CSCO + SPLK - A Financial Engineering Driven Deal (Pt.2)

CSCO + SPLK - A Financial Engineering Driven Deal (Pt.2)

Summary

  • In Part 2 we discuss the implications for arbitrageurs and CSCO investors.
  • We scrutinize CSCO's strategic rationale for acquiring SPLK for its data and AI.
  • We also review CSCO's rationale for acquiring SPLK as it relates to EDR and observability.
  • Lastly, we include some scenario-based valuations.
  • Part 3 will cover the implications for SPLK's competitors.

Implication for M&A Arbitrageurs

The CSCO-SPLK deal stands a strong chance of approval. However, big tech acquisitions now face heightened regulatory scrutiny, leading to a higher than normal failure rate, especially since the appointment of Lina Khan as the head of the FTC by the Biden Administration. Khan is committed to curbing the acquisition power of tech giants, even if the target is a niche startup in a market where the acquiring company doesn't dominate.

The anti-trust scrutiny from the EU has also risen substantially. There is ample tension between the different views on big tech dominance from the US and the EU regulators. The EU hopes to create domestic tech champions, a protectionism stance that many find to be unreasonable and ideology-driven.

Finally, for companies with revenue from China, the increased geopolitical tension also puts heightened risk of Chinese regulators blocking the deal, not on the grounds of anti-competitive concerns, but geopolitical considerations. For example, INTC's TSEM (Tower Semiconductor) acquisition was approved by major regulators across the world but received no approval from the Chinese regulator. This is very likely due to INTC's influence in cementing the Chips Act and its increased ties with EU and US regulators, who masterminded the blockade that prevented China from accessing semiconductor-related products.

The SPLK acquisition is one of the biggest acquisitions in tech this year, apart from the $59bn MSFT-Activision deal and $61bn AVGO-VMW acquisition. Unlike MSFT expanding in the video game market, and AVGO entering the software business, both of which are not core to their business, CSCO has more overlap with SPLK, especially with its expansive security portfolio and broad presence across enterprise tech. This could potentially attract more regulatory scrutiny and potentially block the deal. At the same time, CSCO can argue that there are many next-gen SIEM players on the rise, and this acquisition won't hurt the competitive dynamics of the industry.

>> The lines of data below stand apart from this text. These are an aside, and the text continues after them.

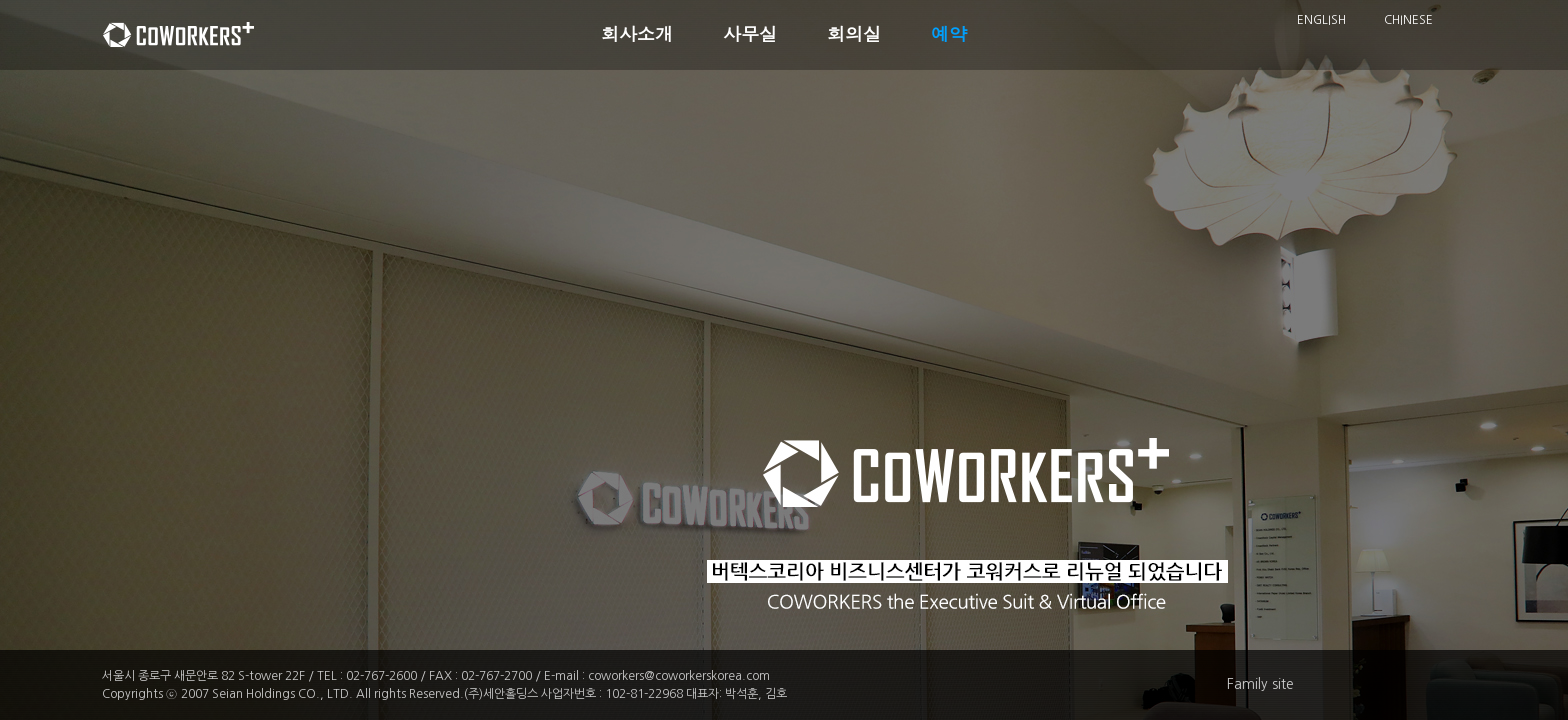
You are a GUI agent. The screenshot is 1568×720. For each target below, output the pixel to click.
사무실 (750, 35)
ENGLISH (1321, 20)
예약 (949, 35)
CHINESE (1408, 20)
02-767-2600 (381, 676)
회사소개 (637, 35)
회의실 (854, 35)
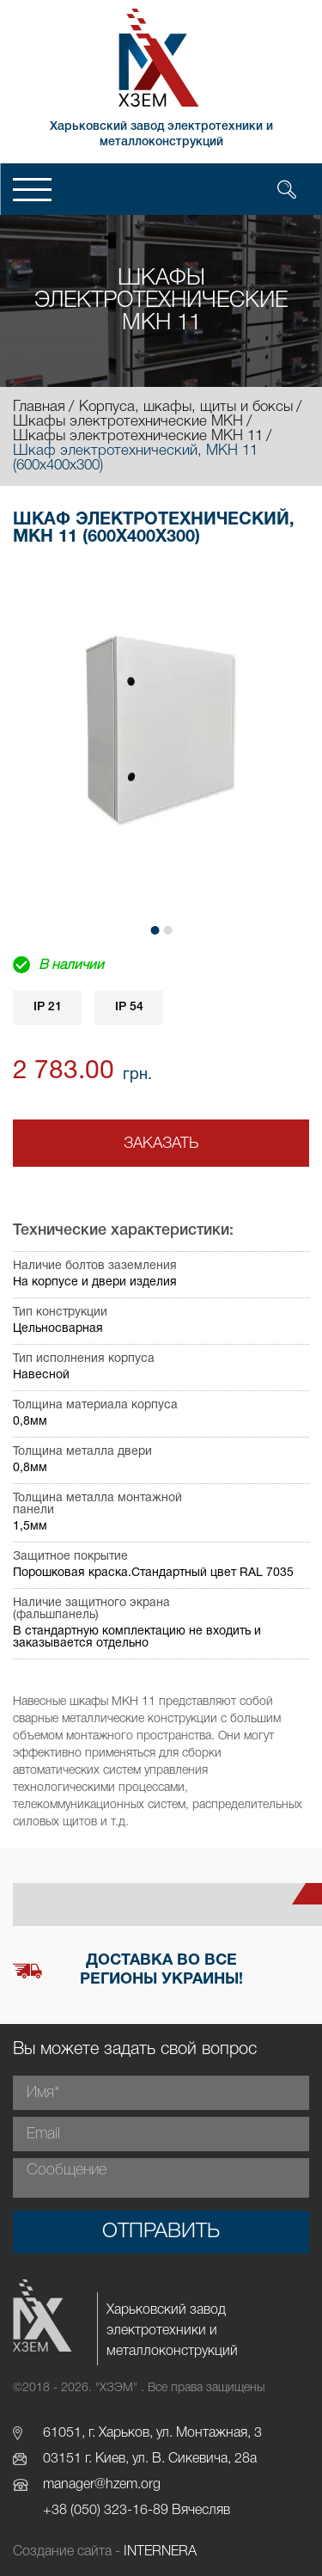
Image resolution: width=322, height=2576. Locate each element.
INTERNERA (160, 2552)
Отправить (161, 2232)
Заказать (161, 1143)
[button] (154, 930)
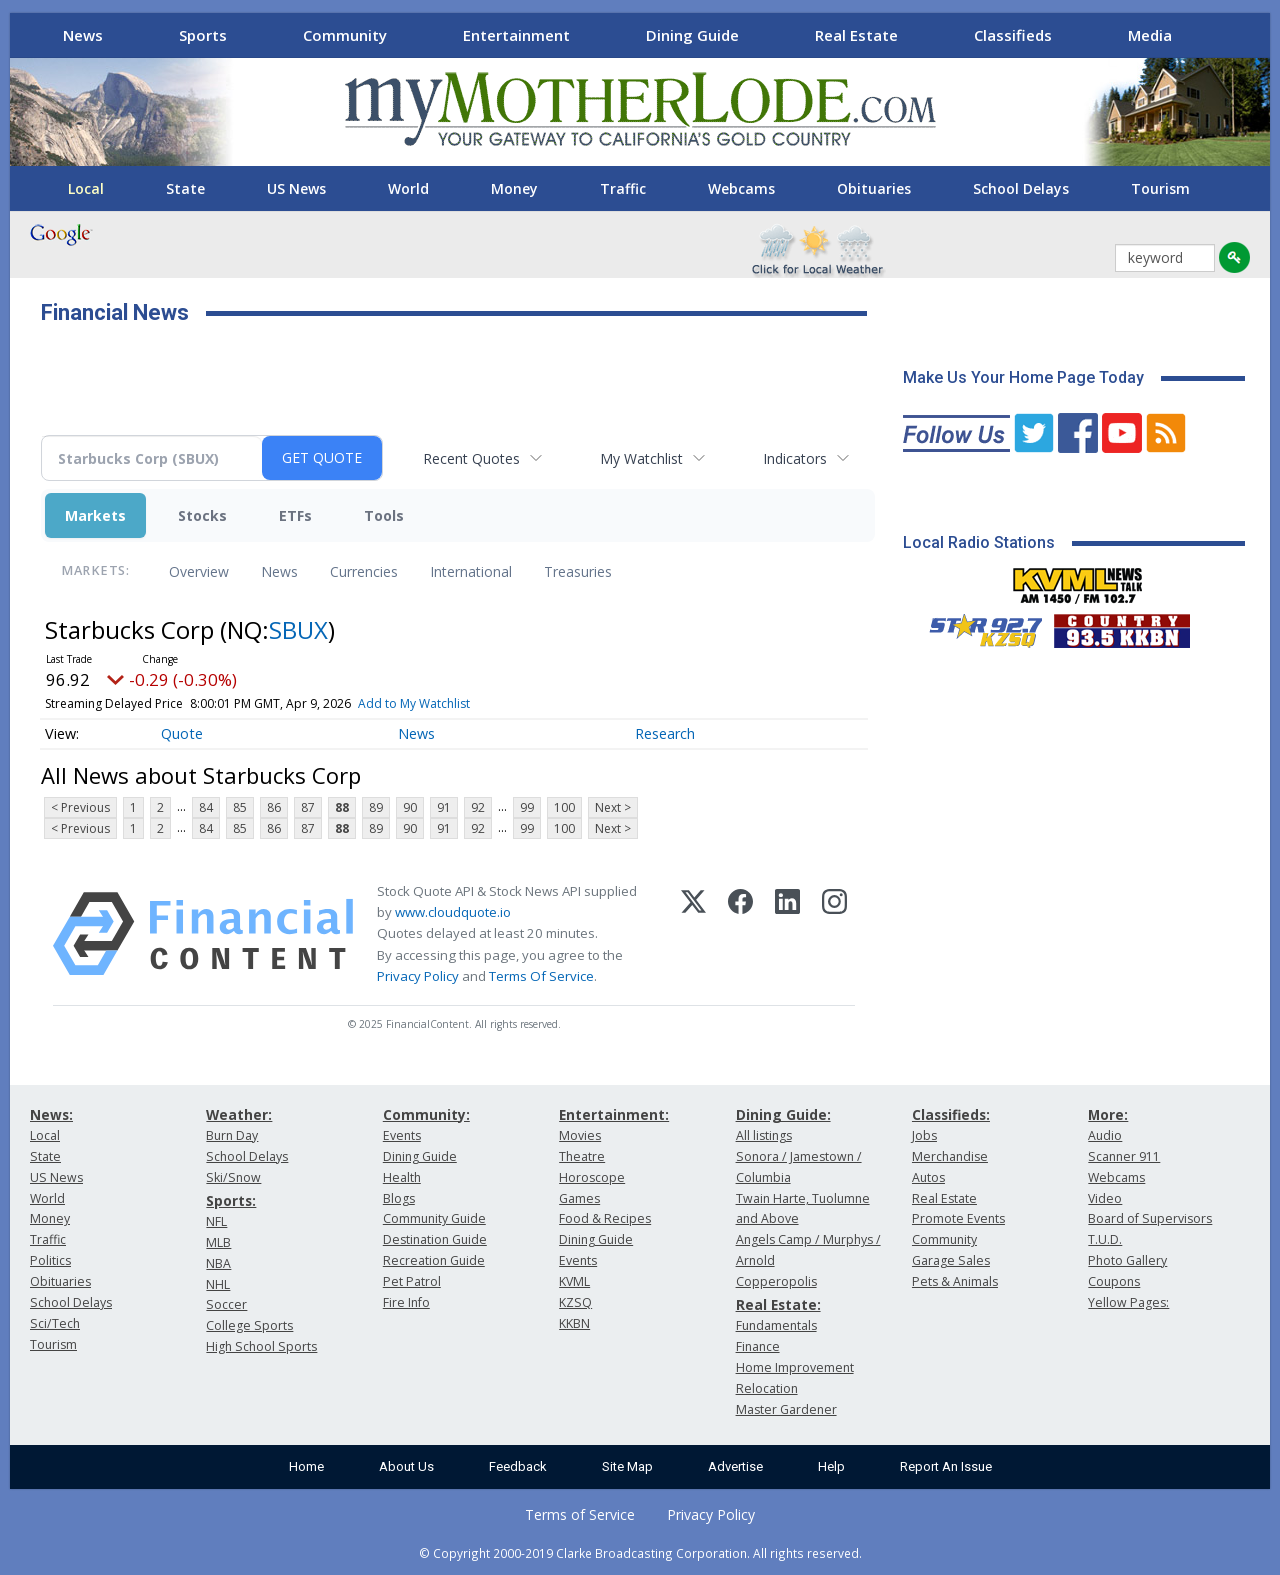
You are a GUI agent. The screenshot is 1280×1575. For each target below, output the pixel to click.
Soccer (226, 1304)
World (408, 188)
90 (410, 807)
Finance (758, 1346)
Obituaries (874, 188)
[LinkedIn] (787, 934)
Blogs (399, 1198)
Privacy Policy (418, 976)
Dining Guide (692, 35)
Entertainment (516, 35)
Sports (203, 35)
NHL (218, 1284)
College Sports (249, 1325)
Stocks (202, 515)
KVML (574, 1281)
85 (240, 807)
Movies (580, 1135)
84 (206, 807)
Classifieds (1013, 35)
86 (274, 807)
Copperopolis (776, 1281)
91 (444, 807)
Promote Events (958, 1218)
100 (564, 807)
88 (342, 807)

Regulators, particularly from the US, seem more focused on the broad goal of preventing big tech's expansion than on fostering genuine market competition. For instance, the FTC halted Meta's acquisition of a niche VR gaming startup and blocked AMZN's purchase of a home robotics company. Yet, they seemed less concerned about MSFT's bundling strategies, which nearly almost killed Slack and ZM, clearly leveraging their dominant market position in a harmful way. Additionally, actions such as GOOG's alleged content appropriation from Yelp on Google Maps and AAPL's 30% commission on all app store transactions have largely escaped FTC's scrutiny. Such less-publicized anti-trust behaviors appear to be overshadowed by broader political objectives.

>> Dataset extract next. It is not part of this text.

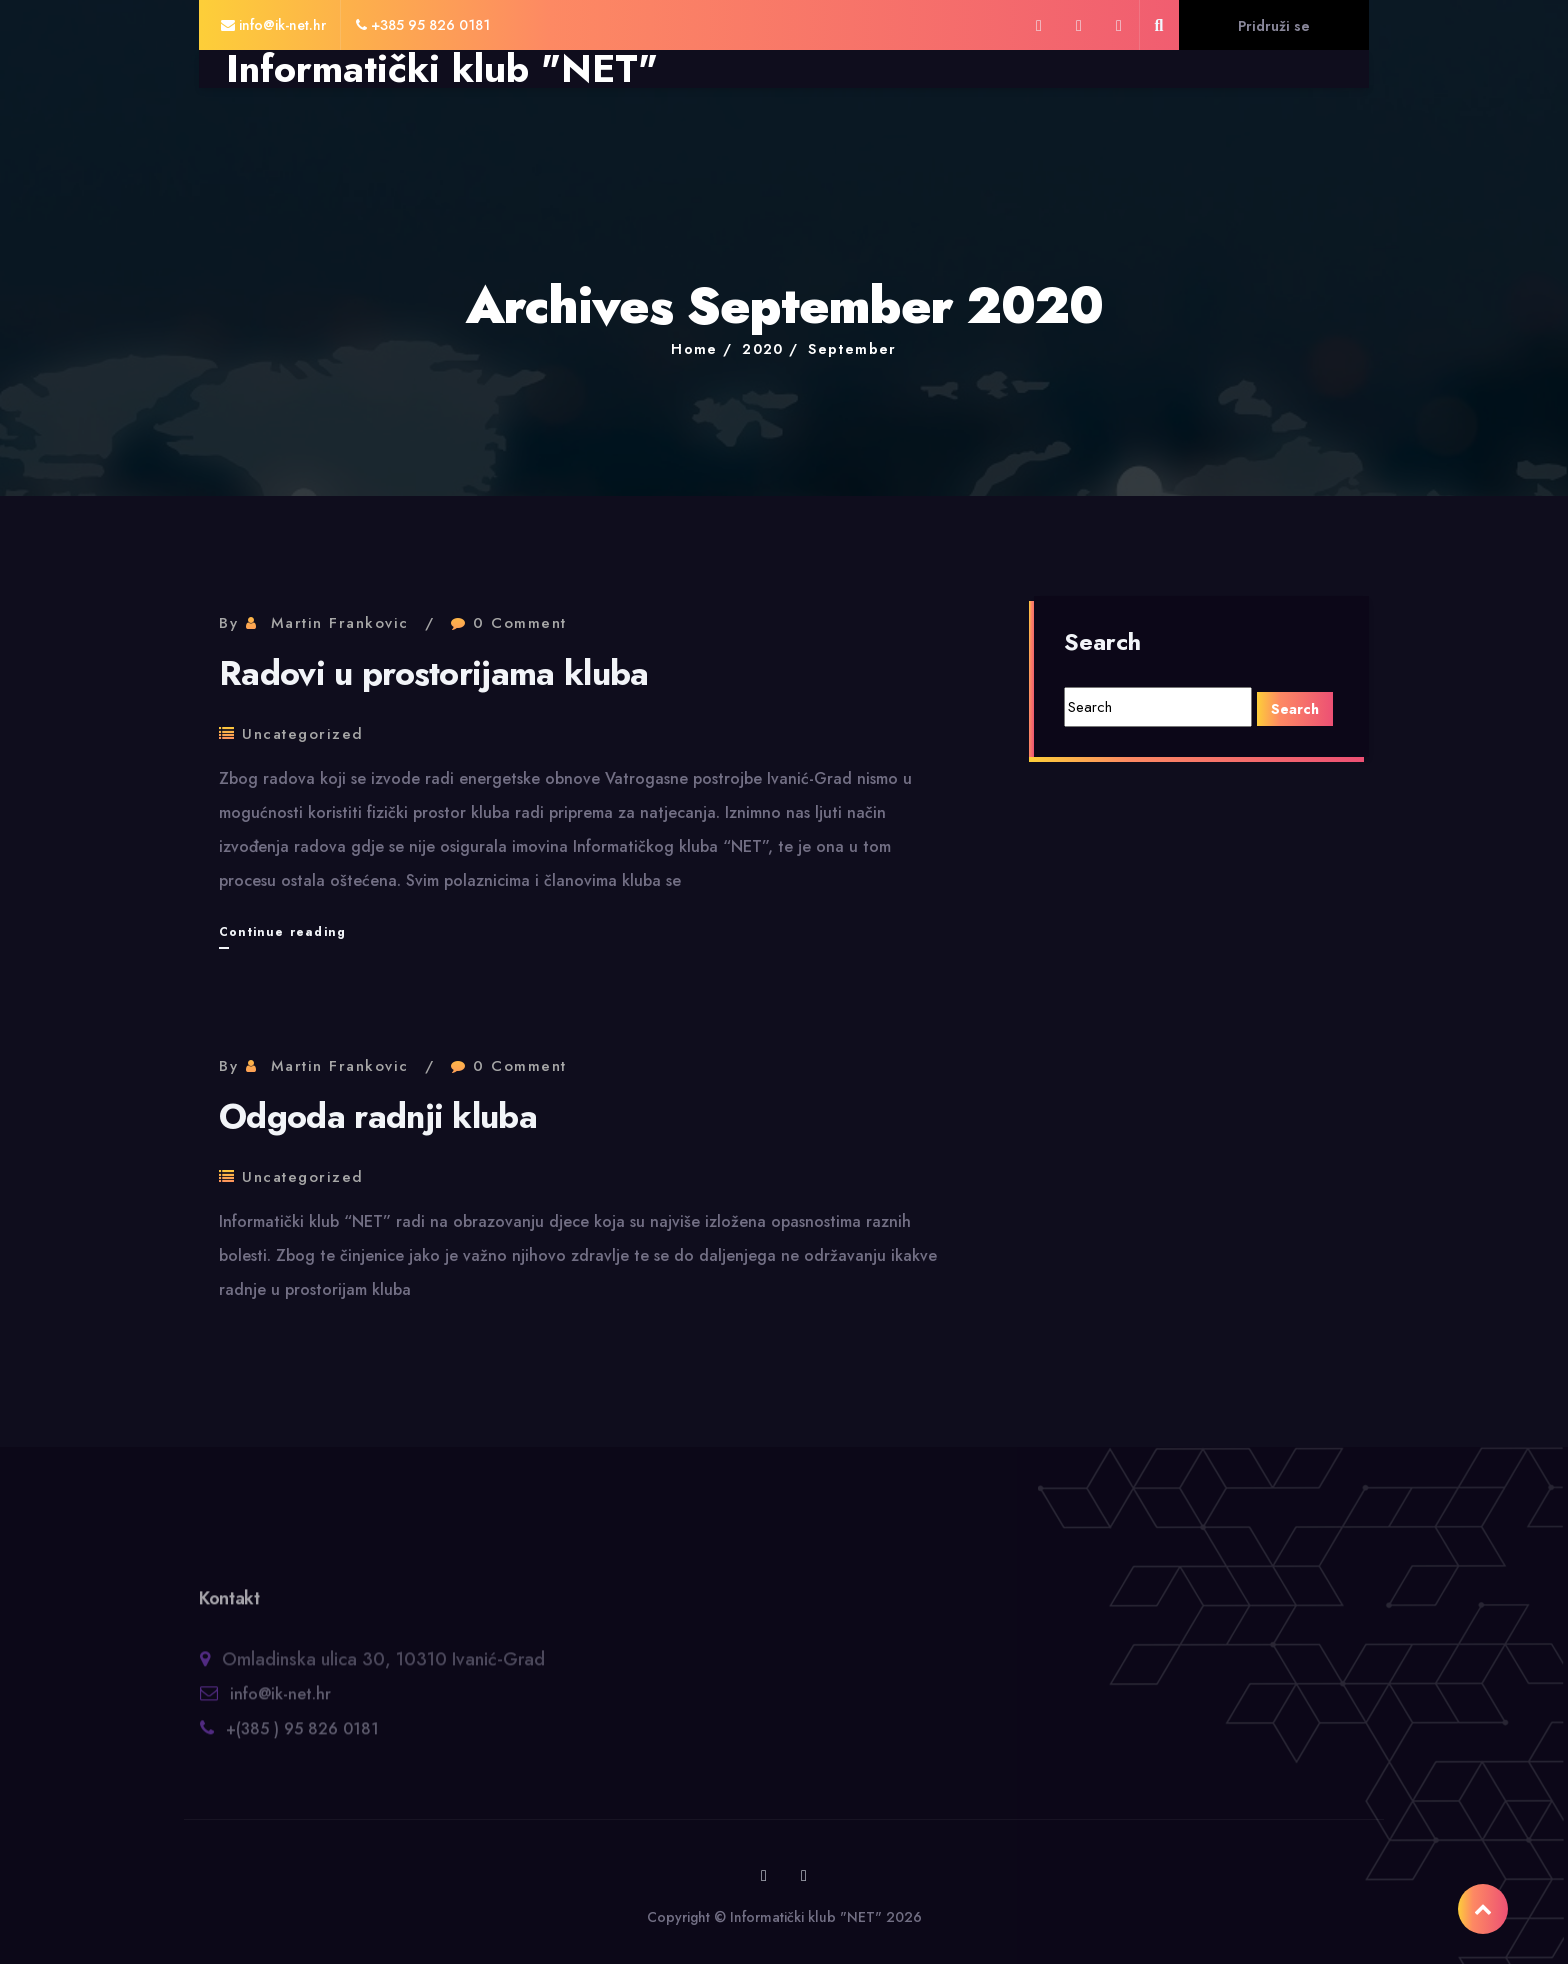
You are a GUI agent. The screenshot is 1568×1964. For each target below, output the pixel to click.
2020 (763, 349)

Therefore, while CSCO's incoming SPLK value creation thesis, centered around pushing the product to its customer base via aggressive bundling and price reductions, seems anti-competitive and an exploitation of its market leading status to us, the FTC and other regulators may overlook these micro dynamics as they are pursuing a grand macro agenda more concerned with big tech names.

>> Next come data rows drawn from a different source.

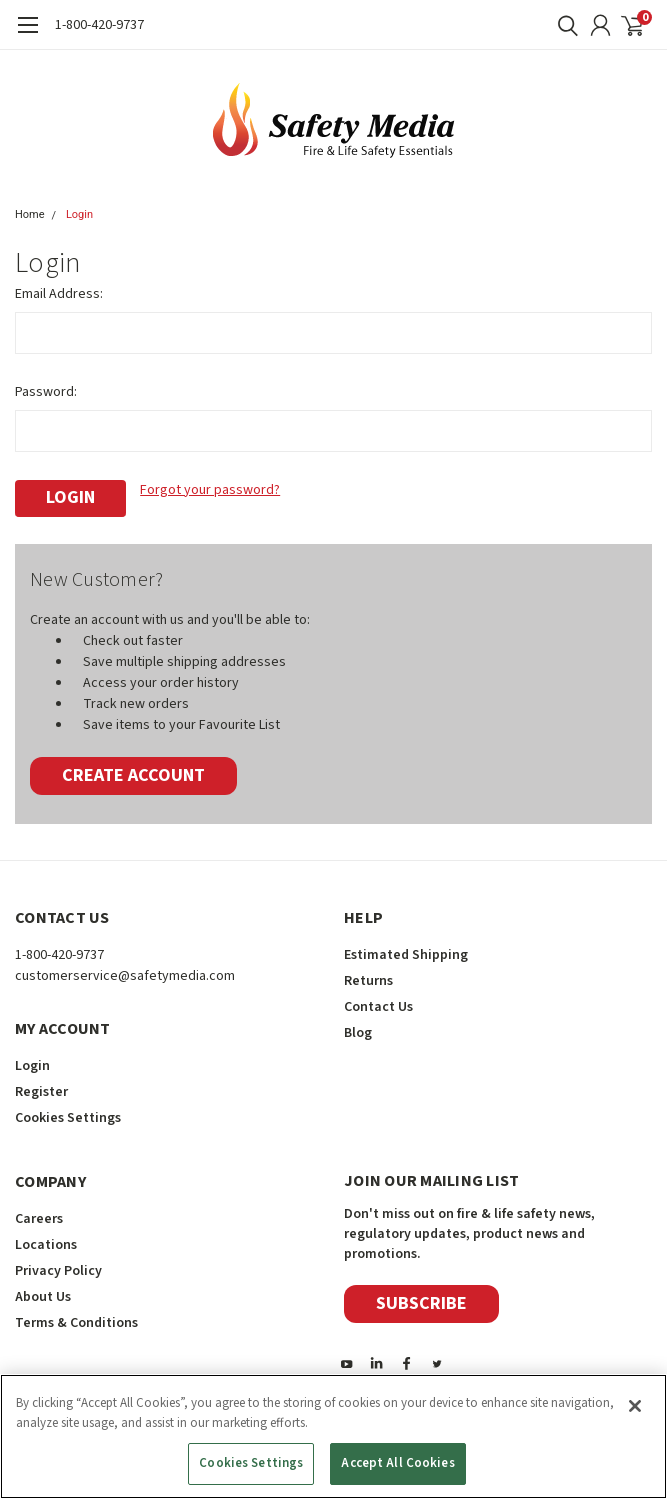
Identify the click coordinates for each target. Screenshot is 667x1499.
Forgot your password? (210, 490)
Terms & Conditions (76, 1317)
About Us (43, 1291)
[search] (563, 25)
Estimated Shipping (406, 949)
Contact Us (378, 1001)
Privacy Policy (58, 1265)
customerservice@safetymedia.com (125, 970)
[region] (333, 1436)
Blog (358, 1027)
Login (79, 214)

In addition, as an infrastructure company that has less publicity, the EU regulator will very likely give it a pass too. For the Chinese regulator, it is tricky. Although CSCO has indicated that it doesn't require the regulatory approval from China, due to CSCO's footprint within China, there is still a small risk. For the upside, CSCO has always been a smart player in political play and it has been dealing with local government customers and state-owned enterprises for a very long time. It was the original supplier of hardware and related technology for China's Great Firewall, that censored domestic Internet traffic at great scale. So they should be able to handle the politicized anti-trust regulatory screening better than INTC did.

To sum up, this deal has a relatively higher likelihood of going through anti-trust screening, despite the scrutiny on big tech M&A has risen substantially over the years. Due to CSCO's shady anti-trust modus operandi, and SPLK's high-but-weakening market share, most regulators may not view it as a big anti-trust threat. The risk persists as the regulatory landscape has shifted to an uncertain and less rational one. Should the deal fail to go through regulatory approval, SPLK's share price may experience a big dip as the company is still in trouble.